Loaded local plugin for myruby
Failed to load plugin: unknown plugin: 'myruby'

It’s so confusing. Why does it first say (in green) Loaded local plugin for myruby and then (in red) Failed to load plugin: unknown plugin: 'myruby'?

Also, why does it install core18 if I’m using core20?

Try renaming your plugin class from MyrubyPlugin to PluginImpl, like in @James-Carroll’s example. This is a requirement for local V2 plugins:

Thank you. Would be great if the docs would include details about V2 plugins.

Is there a way for a V2 plugin to set runtime environment variables? I know about those for the build step, but what about later? Ruby has to find its standard library, whos path is kinda fix during compile time. The standard library gets moved from parts/X/install/lib/ruby/... to stage/lib/ruby and eventually to /prime/lib/ruby (I assume), and Ruby has to know where those are. With the env var RUBYLIB Ruby can be told where to look for those.

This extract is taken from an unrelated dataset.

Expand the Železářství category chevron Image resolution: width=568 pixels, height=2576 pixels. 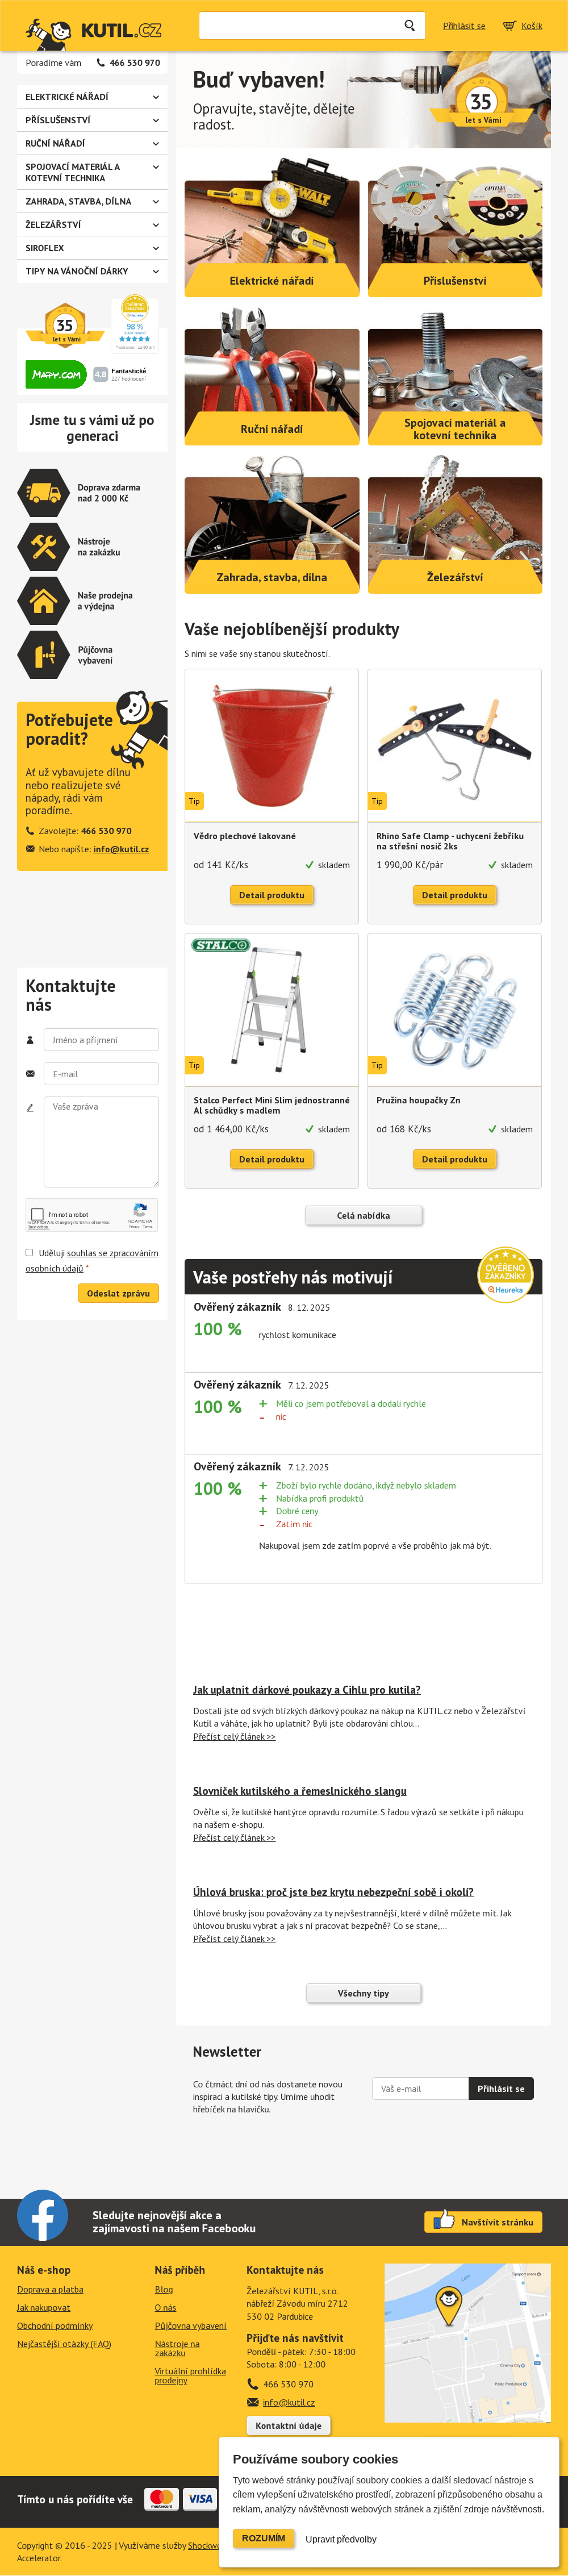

There’s no way for plugins to directly influence that. From your snapcraft.yaml file, you can set it using the environment: section though.

I’m not that familiar with Ruby, but in the case of Python it sets it’s default library search path based on argv[0] of the interpreter. Does Ruby do anything similar to that?

Ruby doesn’t look for libraries relative to the executable being run, as far as I know. The load paths (search directories) are set at compile time (depending on ./configure --prefix=/path/), and at runtime using the $RUBYLIB environment variable and the option -I.

I made the plugin work. In the end I used a wrapper script that sets $RUBYLIB (and $GEM_PATH for gems) and then execs Ruby.

I imagine if the snap is jailed, then the paths set by ./configure --prefix=/ would actually be correct and no wrapper script is needed. But I haven’t gotten my test snap to install in jail mode, even though I set confinement: strict and grade: stable. Any ideas?

I’m planning to open a PR soon. Is there a proper place to put plugin support files (the wrapper script)? Or should I have the build commands create this wrapper script instead?

Any files your plugin puts in its install directory should end up installed to the system under $SNAP. If you can’t do environment variable expansion and need an absolute path, you can assume this is /snap/$snap_name/current.

If you think your plugin is generally useful, you could contribute it to Snapcraft (probably easiest as a pull request against the project).

I was referring to the wrapper script that I’d have to include in my PR. Where should I put it? Or should I change the plugin to just issue a shell command that will create the wrapper script?

Thanks for the info. /snap/$snap_name/current should come in handy.

Yeah the plugin is useful because it runs on core20, which the v1 ruby plugin doesn’t.

I might be wrong, but I believe there are distros that don’t use the /snap directory, right?

That’s true, but if you’re writing a strict confined snap it’s irrelevant. The snap sandbox involves running with a private mount namespace. In that environment, the snap’s data will be available under /snap/$snap_name/current, no matter where the data is mounted on the host system’s primary mount namespace.

1 Like

Good news: I learned about Ruby’s ./configure --enable-load-relative which makes Ruby find its stdlib just like Python does. This eliminates the need for a wrapper script.

Furthermore, the plugin now uses ruby-install to compile Ruby. This allows one to specify a Ruby minor version and it’ll automatically determine the most recent patch version of it, and theoretically also allows one to choose any other Ruby flavor (JRuby, TruffleRuby, …).

I guess I could rename the plugin to ruby-install now and file a PR.

3 Likes

I’d suggest keeping the name as ruby to indicate that it is an obvious upgrade path from the v1 plugin. Ideally this would embody the best way to create a snap of a Ruby application, rather than having multiple options and leaving it up to the user to pick one.